When creating software, whether it be a small website or a large custom platform, you repeatedly face the build vs buy dilemma. Should you use raw sockets or a web framework that already speaks HTTP? Should you write javascript directly against the DOM or use a library like jQuery? Should you write a graphing library or find one on the web? Sometimes the answer seems obvious, but making the wrong decision can increase cost, time, complexity, maintenance and support.

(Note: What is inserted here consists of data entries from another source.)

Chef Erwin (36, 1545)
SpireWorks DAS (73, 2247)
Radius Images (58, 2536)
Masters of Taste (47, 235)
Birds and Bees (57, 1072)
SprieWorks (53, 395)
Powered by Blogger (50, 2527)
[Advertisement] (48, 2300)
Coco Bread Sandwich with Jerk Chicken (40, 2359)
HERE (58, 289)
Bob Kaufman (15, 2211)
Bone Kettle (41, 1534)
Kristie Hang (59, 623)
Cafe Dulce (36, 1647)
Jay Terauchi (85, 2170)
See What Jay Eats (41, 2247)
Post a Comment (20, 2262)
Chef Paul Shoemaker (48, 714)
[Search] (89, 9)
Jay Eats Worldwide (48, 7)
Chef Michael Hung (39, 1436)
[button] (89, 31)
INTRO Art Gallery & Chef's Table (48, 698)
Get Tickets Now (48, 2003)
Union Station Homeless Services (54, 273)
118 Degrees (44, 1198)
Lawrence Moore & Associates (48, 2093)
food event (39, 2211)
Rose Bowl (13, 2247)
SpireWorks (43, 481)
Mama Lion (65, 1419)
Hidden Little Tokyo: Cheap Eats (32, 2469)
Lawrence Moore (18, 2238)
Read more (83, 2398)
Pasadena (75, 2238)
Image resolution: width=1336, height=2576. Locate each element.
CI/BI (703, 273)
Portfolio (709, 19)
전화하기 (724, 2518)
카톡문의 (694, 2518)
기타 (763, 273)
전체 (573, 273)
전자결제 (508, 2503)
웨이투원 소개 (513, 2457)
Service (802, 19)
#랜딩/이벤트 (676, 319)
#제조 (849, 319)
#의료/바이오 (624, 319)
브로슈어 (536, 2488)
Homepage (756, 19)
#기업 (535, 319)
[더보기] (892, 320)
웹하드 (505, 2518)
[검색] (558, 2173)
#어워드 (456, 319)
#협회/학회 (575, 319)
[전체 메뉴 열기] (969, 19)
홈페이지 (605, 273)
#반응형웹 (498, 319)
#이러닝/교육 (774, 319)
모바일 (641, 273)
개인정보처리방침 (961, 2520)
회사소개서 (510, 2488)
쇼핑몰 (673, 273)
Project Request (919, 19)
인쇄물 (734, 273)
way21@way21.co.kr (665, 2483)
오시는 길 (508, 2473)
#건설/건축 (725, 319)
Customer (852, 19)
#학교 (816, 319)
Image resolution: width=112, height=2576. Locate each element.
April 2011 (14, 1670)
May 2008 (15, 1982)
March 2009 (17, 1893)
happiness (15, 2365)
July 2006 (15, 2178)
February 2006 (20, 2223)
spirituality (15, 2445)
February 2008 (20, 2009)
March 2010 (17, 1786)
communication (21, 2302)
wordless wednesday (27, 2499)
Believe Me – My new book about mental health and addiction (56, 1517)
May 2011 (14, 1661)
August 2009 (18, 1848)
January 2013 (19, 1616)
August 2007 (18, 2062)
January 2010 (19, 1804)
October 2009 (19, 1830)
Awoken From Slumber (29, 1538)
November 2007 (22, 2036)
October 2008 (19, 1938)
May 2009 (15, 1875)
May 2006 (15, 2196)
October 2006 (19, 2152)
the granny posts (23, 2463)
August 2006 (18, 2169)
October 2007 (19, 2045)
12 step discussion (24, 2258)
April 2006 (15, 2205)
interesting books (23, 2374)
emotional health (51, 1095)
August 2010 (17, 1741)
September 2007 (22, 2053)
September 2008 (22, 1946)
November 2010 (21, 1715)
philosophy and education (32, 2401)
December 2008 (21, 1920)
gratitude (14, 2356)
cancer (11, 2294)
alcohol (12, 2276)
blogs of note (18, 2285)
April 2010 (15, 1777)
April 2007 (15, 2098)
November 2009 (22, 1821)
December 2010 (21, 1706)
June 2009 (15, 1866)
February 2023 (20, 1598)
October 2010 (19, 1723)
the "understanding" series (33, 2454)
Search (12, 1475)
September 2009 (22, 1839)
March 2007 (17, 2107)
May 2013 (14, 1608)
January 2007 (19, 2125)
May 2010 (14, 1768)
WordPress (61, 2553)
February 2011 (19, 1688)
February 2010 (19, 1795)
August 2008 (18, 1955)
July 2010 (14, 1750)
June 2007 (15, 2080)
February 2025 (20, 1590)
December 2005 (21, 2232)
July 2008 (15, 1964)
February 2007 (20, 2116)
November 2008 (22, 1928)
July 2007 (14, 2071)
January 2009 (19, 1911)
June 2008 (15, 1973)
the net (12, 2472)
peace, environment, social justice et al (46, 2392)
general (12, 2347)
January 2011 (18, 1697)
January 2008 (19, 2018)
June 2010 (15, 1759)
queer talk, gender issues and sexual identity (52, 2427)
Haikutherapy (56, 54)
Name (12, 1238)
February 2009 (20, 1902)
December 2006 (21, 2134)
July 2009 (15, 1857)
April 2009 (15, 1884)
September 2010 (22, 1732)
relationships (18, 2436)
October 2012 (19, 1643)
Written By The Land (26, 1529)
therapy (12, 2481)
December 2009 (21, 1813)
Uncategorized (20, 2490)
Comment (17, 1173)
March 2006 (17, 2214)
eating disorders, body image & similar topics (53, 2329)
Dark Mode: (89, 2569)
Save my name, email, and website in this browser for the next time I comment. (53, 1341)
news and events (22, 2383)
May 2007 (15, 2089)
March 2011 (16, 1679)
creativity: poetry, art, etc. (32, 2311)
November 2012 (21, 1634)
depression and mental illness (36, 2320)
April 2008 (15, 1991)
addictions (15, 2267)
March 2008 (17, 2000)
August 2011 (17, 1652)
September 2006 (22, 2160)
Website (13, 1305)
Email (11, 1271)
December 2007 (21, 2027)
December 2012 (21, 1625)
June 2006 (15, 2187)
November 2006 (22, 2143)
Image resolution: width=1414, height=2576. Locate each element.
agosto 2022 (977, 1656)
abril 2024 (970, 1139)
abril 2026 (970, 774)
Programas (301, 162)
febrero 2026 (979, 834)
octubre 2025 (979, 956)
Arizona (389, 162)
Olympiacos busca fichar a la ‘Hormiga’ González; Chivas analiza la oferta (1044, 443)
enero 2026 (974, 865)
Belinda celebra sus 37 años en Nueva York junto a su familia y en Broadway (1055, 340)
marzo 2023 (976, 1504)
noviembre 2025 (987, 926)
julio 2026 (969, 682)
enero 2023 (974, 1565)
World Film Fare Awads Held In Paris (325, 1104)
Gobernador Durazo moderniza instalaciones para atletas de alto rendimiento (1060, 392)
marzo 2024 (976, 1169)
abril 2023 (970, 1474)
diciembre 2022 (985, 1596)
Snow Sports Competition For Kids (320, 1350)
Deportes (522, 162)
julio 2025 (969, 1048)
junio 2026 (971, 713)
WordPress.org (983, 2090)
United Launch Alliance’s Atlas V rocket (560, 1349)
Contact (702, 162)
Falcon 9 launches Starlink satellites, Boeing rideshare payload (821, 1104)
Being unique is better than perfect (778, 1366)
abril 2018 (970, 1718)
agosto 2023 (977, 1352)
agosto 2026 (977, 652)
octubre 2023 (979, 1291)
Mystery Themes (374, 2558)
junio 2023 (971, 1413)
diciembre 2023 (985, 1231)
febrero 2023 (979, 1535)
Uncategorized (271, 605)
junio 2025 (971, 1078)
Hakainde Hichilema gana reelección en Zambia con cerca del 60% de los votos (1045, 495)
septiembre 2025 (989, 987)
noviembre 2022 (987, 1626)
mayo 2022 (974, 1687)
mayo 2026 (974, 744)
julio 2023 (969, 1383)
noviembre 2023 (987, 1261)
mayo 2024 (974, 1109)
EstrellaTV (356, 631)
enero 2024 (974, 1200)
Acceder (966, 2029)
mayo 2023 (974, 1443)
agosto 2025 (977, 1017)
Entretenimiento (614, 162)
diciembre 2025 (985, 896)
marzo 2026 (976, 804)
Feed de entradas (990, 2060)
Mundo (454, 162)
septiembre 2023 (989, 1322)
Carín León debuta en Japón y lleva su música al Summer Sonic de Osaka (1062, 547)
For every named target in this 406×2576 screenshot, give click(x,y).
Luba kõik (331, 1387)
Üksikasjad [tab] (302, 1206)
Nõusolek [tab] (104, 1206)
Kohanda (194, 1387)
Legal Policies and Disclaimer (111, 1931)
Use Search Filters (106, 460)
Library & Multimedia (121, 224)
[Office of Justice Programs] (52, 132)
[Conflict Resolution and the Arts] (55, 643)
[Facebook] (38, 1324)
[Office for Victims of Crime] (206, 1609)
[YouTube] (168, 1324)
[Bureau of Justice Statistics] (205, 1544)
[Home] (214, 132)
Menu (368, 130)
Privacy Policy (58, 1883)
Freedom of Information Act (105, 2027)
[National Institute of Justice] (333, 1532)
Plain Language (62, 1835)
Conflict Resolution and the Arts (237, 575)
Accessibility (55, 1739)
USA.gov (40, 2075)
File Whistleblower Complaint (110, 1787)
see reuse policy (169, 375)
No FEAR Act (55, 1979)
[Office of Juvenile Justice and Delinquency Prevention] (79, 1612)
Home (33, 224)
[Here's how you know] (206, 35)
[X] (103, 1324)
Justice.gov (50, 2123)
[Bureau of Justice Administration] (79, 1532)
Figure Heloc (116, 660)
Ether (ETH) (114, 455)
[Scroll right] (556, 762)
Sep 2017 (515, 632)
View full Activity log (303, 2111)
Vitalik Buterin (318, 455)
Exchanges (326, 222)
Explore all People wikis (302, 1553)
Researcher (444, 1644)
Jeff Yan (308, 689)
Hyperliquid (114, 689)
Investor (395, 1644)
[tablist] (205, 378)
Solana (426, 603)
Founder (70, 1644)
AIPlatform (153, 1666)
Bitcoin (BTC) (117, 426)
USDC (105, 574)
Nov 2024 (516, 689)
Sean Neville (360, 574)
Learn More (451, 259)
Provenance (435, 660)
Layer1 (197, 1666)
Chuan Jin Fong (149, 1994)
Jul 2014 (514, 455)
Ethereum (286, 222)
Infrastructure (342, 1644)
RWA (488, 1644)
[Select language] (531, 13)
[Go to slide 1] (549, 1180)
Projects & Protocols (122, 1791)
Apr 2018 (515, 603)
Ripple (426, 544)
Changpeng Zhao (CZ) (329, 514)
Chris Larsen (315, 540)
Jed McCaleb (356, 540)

In this talk I will start by framing the problem and will provide guidance for making the right decision while avoiding simple cliches like "don't reinvent the wheel". I will then go through specific examples from my experience working on a large mature codebase for a product that evolved considerably over more than 15 years. You'll be surprised by some of our decisions and what we learned from them.

About the Presenter

Andy Keller is the Director of Engineering for Traction Software and principal developer of the Traction TeamPage collaboration and knowledge sharing application.

In his 13 years with Traction, Andy has grown the product from a proof-of-concept to an award-winning platform used by hundreds of organizations globally in a variety of industries, including consulting, industrial manufacturing, pharmaceutical, education, military, law enforcement, and many state and federal government agencies.

Andy holds a patent for his contributions to the collaboration space and was involved in developing blogs and wikis as early as 1998, long before mainstream popularity.

Andy graduated with honors from Brown University with a degree in Math-Computer Science specializing in artificial intelligence.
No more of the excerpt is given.